S. 1945 includes proposals to:
Establish an Assistant Secretary of Mental Health and Substance
Use Disorders within the U.S. Department of Health and Human Services
(HHS) to oversee grants and promote best practices in early diagnosis,
treatment and rehabilitation;
Create an exception to the Medicaid IMD exclusion for acute inpatient services furnished in state or private psychiatric hospitals;
Permit same day billing in Medicaid for mental and physical healthcare services;
Establish a new Mental Health Policy Laboratory within the Department of Health and Human Services (HHS) to fund innovation grants that identify new and effective models of care and demonstration grants to bring effective models to scale for adults and children;
Authorize grants for states to facilitate more effective integration of physical and mental health services;
Improve transparency and strengthen enforcement of the federal mental health and addictions parity law;
Clarify the circumstances in which HIPAA permits health professionals to communicate information to family members or other caregivers, support training of health care providers about the circumstances in which information can be shared with caregivers.

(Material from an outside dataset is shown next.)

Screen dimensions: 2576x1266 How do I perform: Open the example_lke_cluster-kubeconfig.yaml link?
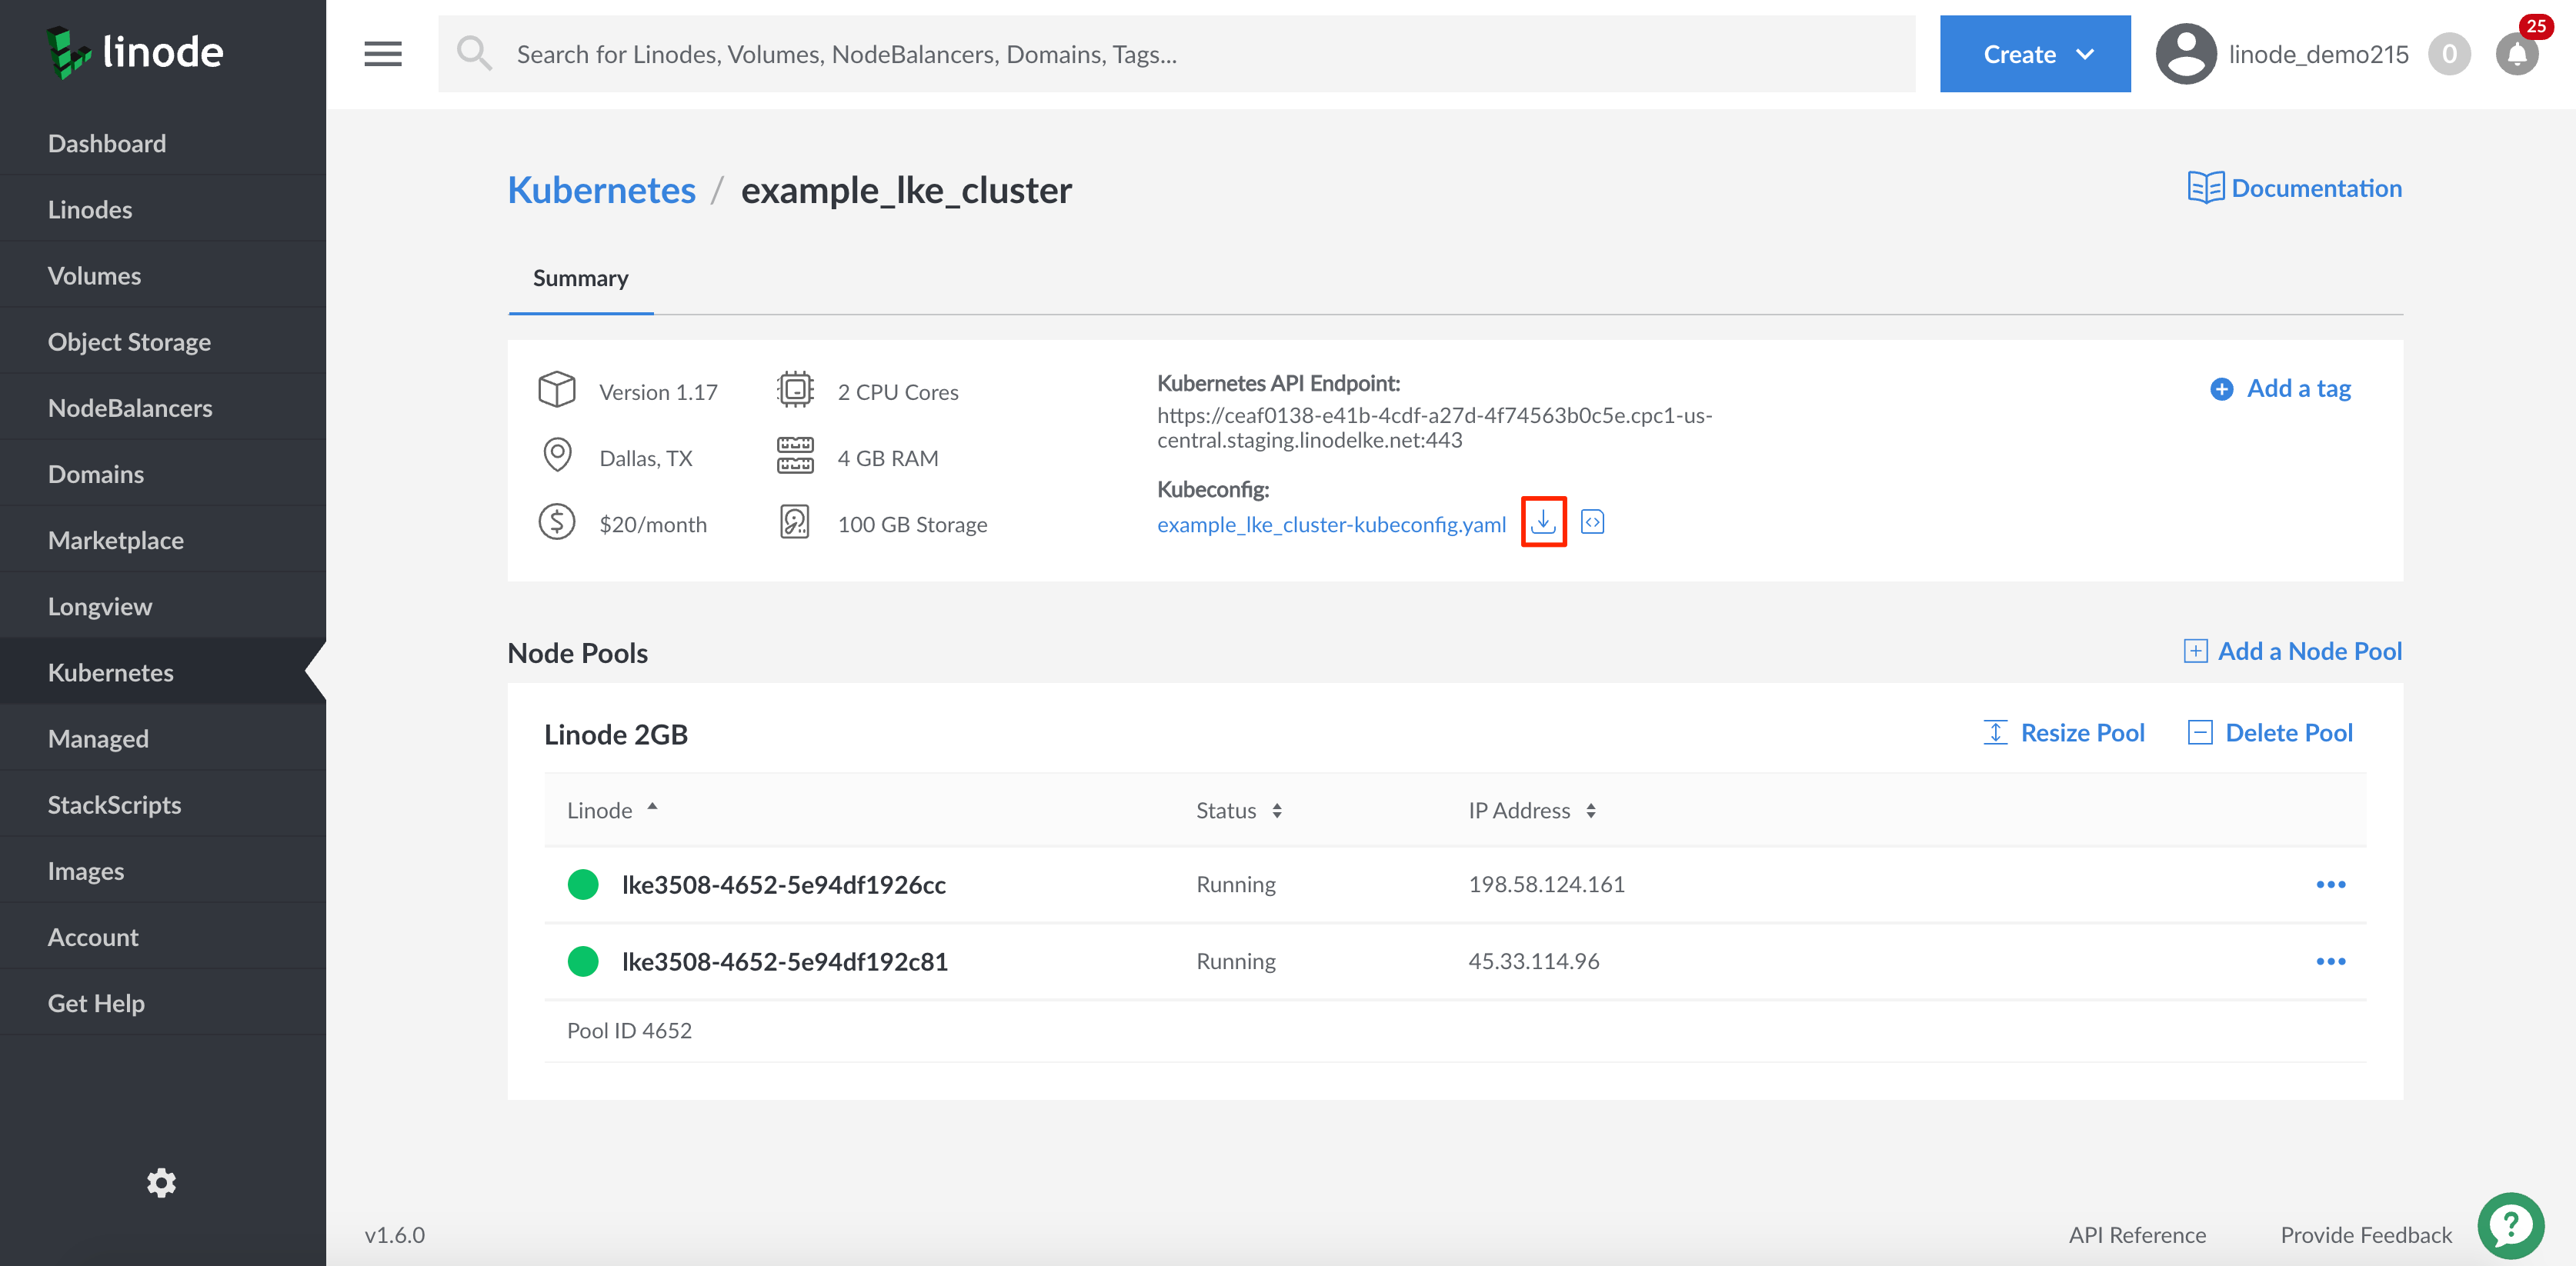click(1330, 524)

Establish a federal Interagency Serious Mental Illness Coordinating Committee to foster a more coordinated approach to research, services and supports for people with serious mental illness within the federal bureaucracy;
Implement a new grant program to stimulate early intervention and mental health treatment for children, youth and transition age young adults.
S. 1945 does not contain any provisions restricting the activities of Protection and Advocacy for Individuals with Mental Illness (PAIMI) programs. It also does not include the provision in HR 2646 authorizing 2% incentive payments through the federal Mental Health Services Block Grant for states that implement Assisted Outpatient Treatment (AOT) programs.
It does however include a provision, also contained in HR 2646, that would extend authority to support AOT pilot programs for an additional two years through 2020. This program was first authorized in 2014 but it has not yet been implemented due to lack of funding.
NAMI supports S. 1945 as legislation that, in conjunction with HR 2646 in the House, helps advance the process of passing comprehensive mental health reform.
The Mental Health and Safe Communities Act
This week, Senator John Cornyn (R-TX.) introduced the Mental Health and Safe Communities Act, a bill which has not yet been assigned a number. The major focus of the bill is on preventing unnecessary incarceration of people with mental illness and enhanced treatment and services for individuals with mental illness while incarcerated and following release.
The bill specifies that federal resources should be used to expand programs with proven effectiveness such as:
Pre-trial screening and jail diversion programs
Mental Health Courts
Veterans Treatment Courts
Crisis Intervention Team (CIT) programs for law enforcement and other first responders
Forensic Assertive Community Treatment (FACT) programs
Other evidence based approaches.
The bill also directs federal resources to be used for improving mental health and substance use treatment for people who are incarcerated and for services to assist people with mental illness reentering communities.
The Mental Health and Safe Communities Act additionally proposes to amend the National Instant Criminal Background Check System (NICS) program by clarifying when mental health records should be reported for inclusion in the system and when they shouldnt. It is important to note that the bill does not propose to expand existing requirements but rather to make them clearer.
The bill would also replace the highly offensive terminology currently
in the federal gun reporting law, persons adjudicated as mentally
defective with more current and appropriate terminology, persons
adjudicated as incompetent. Over a number of years NAMI has
emphasized the need to make this change.